De UK-richtlijn maakt verschil tussen kinderen die wel of geen ROP gehad hebben. Bij kinderen die nooit ROP gehad hebben mag screening gestaakt worden als de vaten gegroeid zijn tot in zone III. Voor 36 weken PMA is het hoogst onwaarschijnlijk dat dit bereikt is.
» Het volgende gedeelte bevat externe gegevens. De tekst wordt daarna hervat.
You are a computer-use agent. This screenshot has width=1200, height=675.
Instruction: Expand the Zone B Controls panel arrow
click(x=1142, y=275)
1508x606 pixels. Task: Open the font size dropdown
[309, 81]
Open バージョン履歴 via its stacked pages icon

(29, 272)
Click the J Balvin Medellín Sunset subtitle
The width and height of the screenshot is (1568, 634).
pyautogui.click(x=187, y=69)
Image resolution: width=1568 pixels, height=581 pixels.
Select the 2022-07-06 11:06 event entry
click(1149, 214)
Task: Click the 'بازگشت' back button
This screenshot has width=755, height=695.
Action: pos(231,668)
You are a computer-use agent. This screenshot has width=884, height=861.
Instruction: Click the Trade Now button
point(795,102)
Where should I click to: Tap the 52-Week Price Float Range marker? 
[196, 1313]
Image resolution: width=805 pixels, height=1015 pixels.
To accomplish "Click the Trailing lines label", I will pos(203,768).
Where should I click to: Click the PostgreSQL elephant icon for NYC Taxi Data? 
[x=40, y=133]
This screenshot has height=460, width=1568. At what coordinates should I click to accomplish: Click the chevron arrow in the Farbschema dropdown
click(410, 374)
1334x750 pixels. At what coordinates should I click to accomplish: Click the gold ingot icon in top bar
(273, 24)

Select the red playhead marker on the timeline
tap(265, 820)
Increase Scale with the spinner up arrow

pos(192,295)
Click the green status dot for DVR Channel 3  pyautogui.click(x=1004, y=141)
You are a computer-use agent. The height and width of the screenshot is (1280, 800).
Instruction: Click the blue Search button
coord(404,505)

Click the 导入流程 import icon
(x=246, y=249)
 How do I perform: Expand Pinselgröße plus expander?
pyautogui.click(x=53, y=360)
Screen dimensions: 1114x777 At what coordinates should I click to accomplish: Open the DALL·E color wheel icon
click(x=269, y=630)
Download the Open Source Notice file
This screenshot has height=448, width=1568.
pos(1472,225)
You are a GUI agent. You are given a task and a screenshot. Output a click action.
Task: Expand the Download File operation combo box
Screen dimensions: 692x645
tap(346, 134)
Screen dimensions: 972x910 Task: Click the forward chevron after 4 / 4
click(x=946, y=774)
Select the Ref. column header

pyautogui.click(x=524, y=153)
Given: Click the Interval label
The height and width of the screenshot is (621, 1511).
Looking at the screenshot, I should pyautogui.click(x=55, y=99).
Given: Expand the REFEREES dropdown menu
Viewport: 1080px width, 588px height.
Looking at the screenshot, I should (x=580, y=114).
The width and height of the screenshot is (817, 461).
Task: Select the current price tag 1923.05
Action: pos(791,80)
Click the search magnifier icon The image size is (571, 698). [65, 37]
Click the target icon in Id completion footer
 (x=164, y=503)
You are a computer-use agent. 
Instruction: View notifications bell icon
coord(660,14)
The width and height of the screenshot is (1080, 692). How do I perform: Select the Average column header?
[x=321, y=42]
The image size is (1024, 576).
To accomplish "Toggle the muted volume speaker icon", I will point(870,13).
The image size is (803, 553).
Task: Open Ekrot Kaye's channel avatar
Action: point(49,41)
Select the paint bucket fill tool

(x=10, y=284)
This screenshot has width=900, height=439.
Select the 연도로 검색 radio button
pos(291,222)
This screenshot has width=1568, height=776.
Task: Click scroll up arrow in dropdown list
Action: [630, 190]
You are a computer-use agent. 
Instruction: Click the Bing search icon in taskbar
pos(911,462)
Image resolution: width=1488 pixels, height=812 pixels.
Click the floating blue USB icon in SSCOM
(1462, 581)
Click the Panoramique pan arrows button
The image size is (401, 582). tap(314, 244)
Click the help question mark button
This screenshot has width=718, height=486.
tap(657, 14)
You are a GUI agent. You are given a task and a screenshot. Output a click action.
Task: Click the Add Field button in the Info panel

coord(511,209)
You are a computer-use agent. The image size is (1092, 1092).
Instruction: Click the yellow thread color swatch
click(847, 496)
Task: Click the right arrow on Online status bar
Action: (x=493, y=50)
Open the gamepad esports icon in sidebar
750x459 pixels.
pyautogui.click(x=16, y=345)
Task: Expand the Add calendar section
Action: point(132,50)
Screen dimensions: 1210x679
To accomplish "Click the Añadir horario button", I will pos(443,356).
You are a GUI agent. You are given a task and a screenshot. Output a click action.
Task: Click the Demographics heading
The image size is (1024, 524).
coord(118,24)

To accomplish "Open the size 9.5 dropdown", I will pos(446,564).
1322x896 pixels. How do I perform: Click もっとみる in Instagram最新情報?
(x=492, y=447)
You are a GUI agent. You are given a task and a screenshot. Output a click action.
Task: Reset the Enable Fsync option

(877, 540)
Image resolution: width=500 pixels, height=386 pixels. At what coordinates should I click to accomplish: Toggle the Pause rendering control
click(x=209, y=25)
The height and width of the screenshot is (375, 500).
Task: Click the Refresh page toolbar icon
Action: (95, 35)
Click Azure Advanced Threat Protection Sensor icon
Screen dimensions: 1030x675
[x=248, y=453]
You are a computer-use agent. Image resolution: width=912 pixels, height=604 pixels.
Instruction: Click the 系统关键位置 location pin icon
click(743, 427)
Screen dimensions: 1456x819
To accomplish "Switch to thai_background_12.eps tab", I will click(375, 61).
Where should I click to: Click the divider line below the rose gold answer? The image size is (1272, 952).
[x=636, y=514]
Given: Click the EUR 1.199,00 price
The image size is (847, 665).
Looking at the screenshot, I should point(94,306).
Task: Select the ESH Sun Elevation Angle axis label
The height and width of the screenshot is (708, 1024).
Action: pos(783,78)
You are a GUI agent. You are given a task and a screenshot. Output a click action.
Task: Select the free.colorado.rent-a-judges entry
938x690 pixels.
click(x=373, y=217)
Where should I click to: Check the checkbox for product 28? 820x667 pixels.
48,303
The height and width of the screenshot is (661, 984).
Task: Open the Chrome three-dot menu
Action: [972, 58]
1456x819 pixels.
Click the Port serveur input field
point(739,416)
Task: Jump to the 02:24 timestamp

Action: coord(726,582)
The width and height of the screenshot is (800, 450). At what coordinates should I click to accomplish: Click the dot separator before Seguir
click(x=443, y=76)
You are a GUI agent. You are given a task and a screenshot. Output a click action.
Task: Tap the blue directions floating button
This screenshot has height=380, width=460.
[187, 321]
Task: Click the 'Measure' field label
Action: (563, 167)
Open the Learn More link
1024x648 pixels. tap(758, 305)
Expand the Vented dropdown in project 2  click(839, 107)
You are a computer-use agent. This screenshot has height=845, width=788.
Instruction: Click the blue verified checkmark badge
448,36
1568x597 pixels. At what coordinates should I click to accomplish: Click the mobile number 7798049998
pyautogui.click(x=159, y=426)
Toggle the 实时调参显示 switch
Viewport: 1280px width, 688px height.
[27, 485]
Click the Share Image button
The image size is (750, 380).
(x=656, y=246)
Bij kinderen die wel ROP doorgemaakt hebben geldt dat screening gestaakt kan worden als er bij tenminste 2 opeenvolgende controles partiele of volledige resolutie is van ROP, als de kleur van de wal veranderd is van roze-rood naar wit of als de vaten duidelijk over de demarcatielijn heen gegroeid zijn.

 

De USA richtlijn hanteert de volgende criteria: volledige vascularisatie, vaatuitgroei tot in zone III zonder voorafgaande ROP in zone I of II, 45 weken PMA en geen ROP type 1. Na anti VEGF injecties controleren tot 65 weken PMA, met focus op 45-55 PMA omdat dan de grootste kans op reactivatie is.

 

De Duitse richtlijn adviseert de screening te stoppen bij volledige vascularisatie of duidelijke regressie van ROP als de uitgerekende datum bereikt is.

 

Een absolute einddatum voor screening is niet te geven. De kans dat ernstige ROP nog ontstaat is klein als bij 36 weken PMA geen ROP gevonden is (Wilkinson, 2009). Achteruitgang van de algemene toestand van het kind en behandeling met anti-VEGF kan voor (re-)activatie van ROP zorgen als screening gestaakt is bij niet volledige vascularisatie.

 

Uitstel van screening

Alhoewel alle kinderen gescreend moeten worden volgens de beschreven richtlijn kan het om klinische of praktische redenen noodzakelijk zijn van de richtlijn af te wijken. Als de reden voor uitstel de slechte conditie van het kind betreft, dient men zich te realiseren dat juist de ziekste kinderen het hoogste risico op ROP hebben. In een dergelijke situatie wordt geadviseerd om de behandelend arts te informeren dat bij uitstel de kans bestaat dat ROP ontdekt wordt in een stadium dat behandeling moeilijk of niet meer mogelijk kan zijn. De hoofdbehandelaar bespreekt de afwegingen met de ouders. Daarnaast wordt geadviseerd dit te noteren in het dossier met de reden van uitstel van screening. Zodra mogelijk dient de screening alsnog gedaan te worden. De UK richtlijn adviseert een screening nooit langer dan 1 week vanaf de oorspronkelijk geplande datum uit te stellen.

 

Waarden en voorkeuren van patiënten (en evt. hun verzorgers)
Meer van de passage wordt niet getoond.